Saved data entries
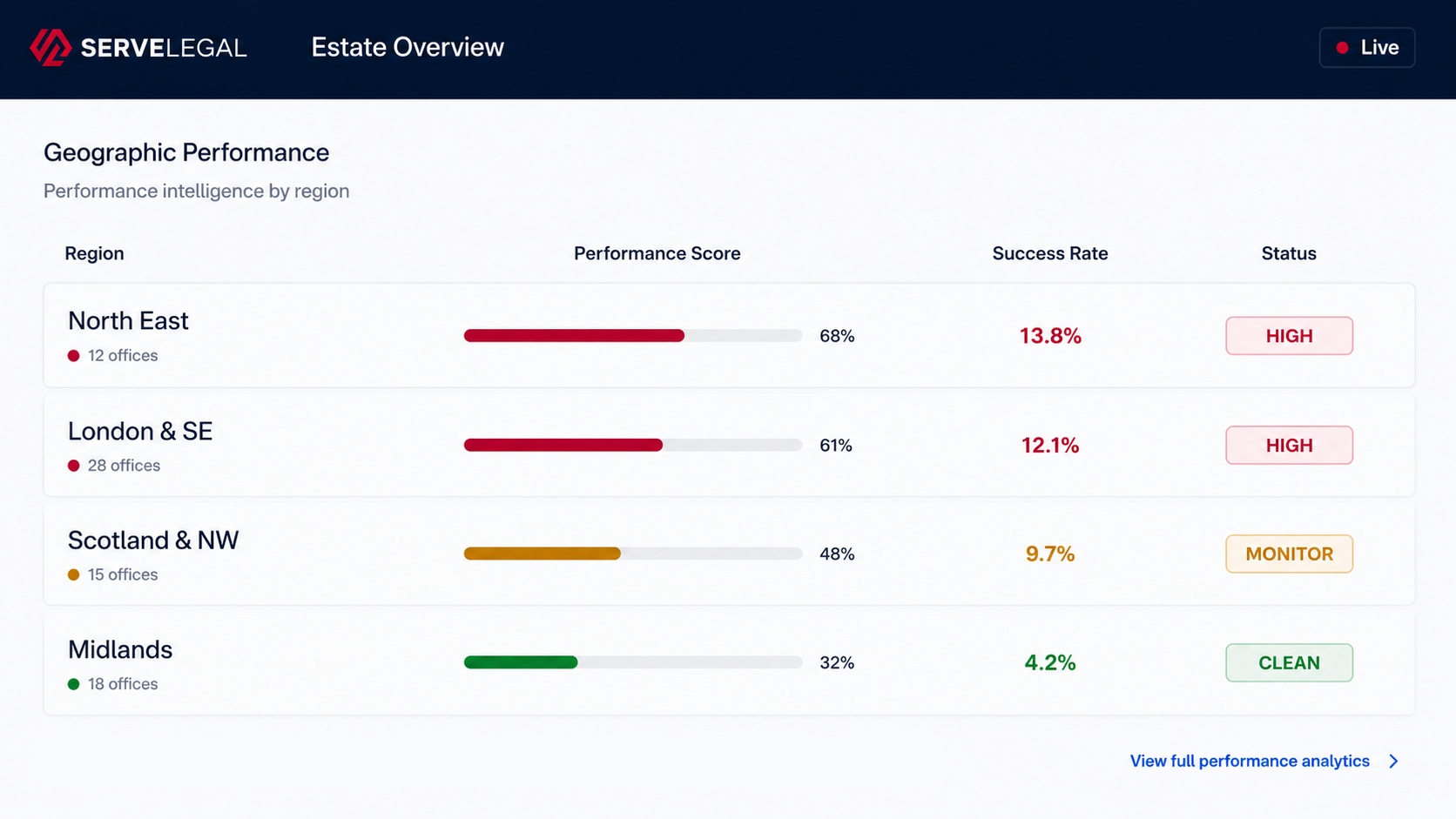This screenshot has width=1456, height=819.
Task: Click the green dot next to 18 offices
Action: (x=74, y=684)
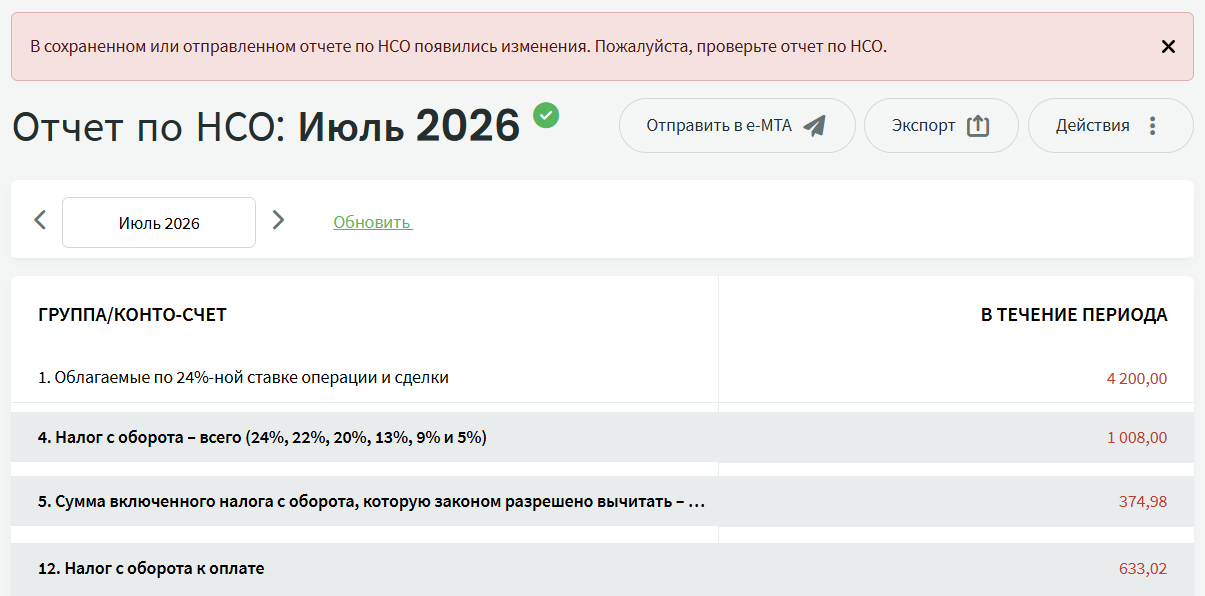Click the 4 200,00 amount value
The image size is (1205, 596).
pyautogui.click(x=1137, y=379)
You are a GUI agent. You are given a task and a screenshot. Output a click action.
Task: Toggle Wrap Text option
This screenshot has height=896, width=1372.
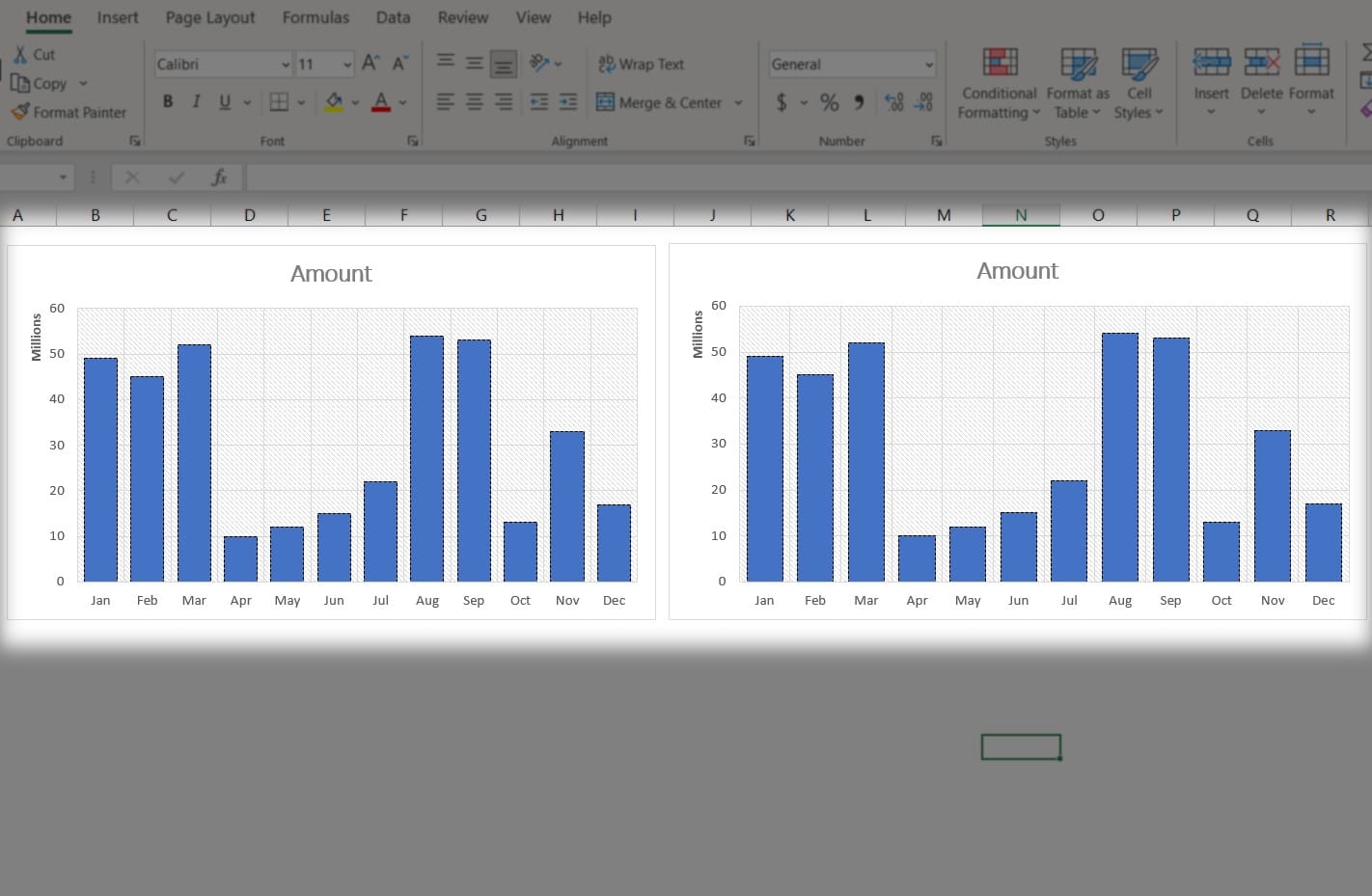[641, 64]
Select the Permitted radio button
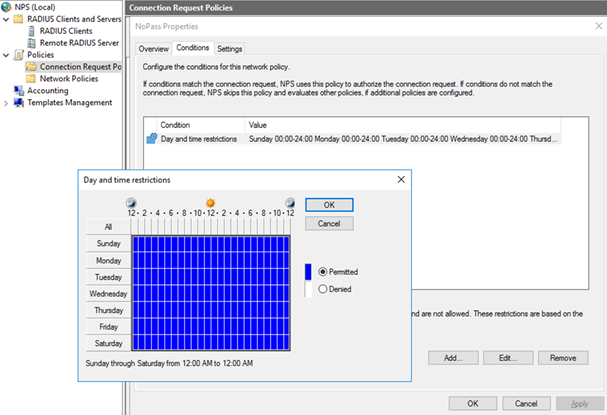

EXERCISE REQUIREMENTS — All lines from the one with "You are a GUI" through the end of the records above must be reproduced exactly, both ends included, and the pictures must be left out.

TASK RESPONSE —
You are a GUI agent. You are given a task and a screenshot. Output a click action.
Task: Toggle Wrap Text option
This screenshot has height=896, width=1372.
[641, 64]
Select the Permitted radio button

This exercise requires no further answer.